In altri termini, bisognerà
smetterla di pensare la chiesa cattolica (e la pastorale) divisa in settori: o
tutta la comunità acquista uno stile di vita ecumenico, aperto, accogliente, o
gli sforzi di questo cammino sono destinati a essere vani, inconcludenti. Di
nuovo l’Ut unum sint: «Il movimento a favore dell’unità dei cristiani non è
soltanto una qualche appendice, che si aggiunge all’attività tradizionale della
chiesa. Al contrario, esso appartiene organicamente alla sua vita e alla sua
azione» (20).
Vorrei chiudere con un
ricordo personale, legato ai giorni precedenti l’assemblea strasburghese che
avrebbe sancito la stipula della Charta œcumenica, quando si svolse una
conferenza stampa che ebbe come protagonista inatteso un giovane cattolico
scozzese, fra quelli convocati per l’occasione a confrontarsi coi leader delle
chiese del vecchio continente. Egli, alludendo all’incontro di ice-breaking
preparatorio all’assemblea vera e propria, confidò ai presenti: «Durante il
meeting ci siamo sentiti tutti ortodossi, tutti cattolici, tutti protestanti ed
evangelici.
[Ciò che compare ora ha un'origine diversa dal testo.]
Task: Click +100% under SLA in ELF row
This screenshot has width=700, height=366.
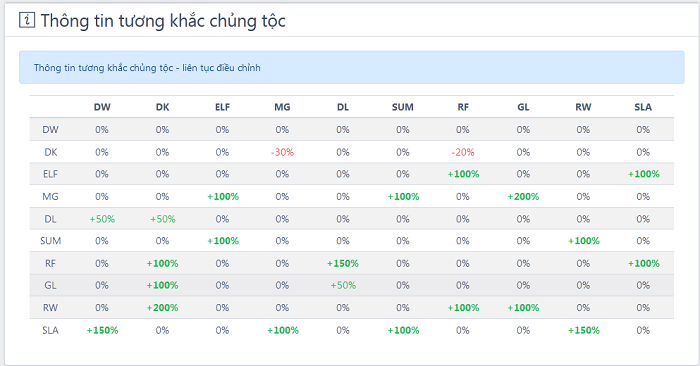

Ma ciò non significa che siamo una zuppa ecumenica, dove tutti gli
elementi sono mischiati in una salsa indistinta e omogenea: al contrario, la
nostra comunione potrebbe essere descritta piuttosto come un’insalata
ecumenica, dove tutti i diversi colori e i sapori – uniti dal condimento dello
Spirito Santo – possono essere meglio percepiti e gustati». Come abbiamo
esordito, concludiamo allora con un’immagine: il pendolo del cammino ecumenico
volgerà al bello se, più che una zuppa, le nostre comunità locali, i nostri
teologi e i responsabili di chiesa punteranno a produrre un’insalata,
rispettosa delle differenze e capace persino – nella migliore delle ipotesi –
di valorizzarle, facendole concorrere positivamente al bene comune, alla pace,
alla giustizia su scala planetaria. A conti fatti, quel giovane scozzese,
evangelicamente, forse non era proprio distante dal vero.
Brunetto Salvarani
1 Il tema scelto per
quest’anno è: “Io vi lascio la mia pace” (Gv 14,27).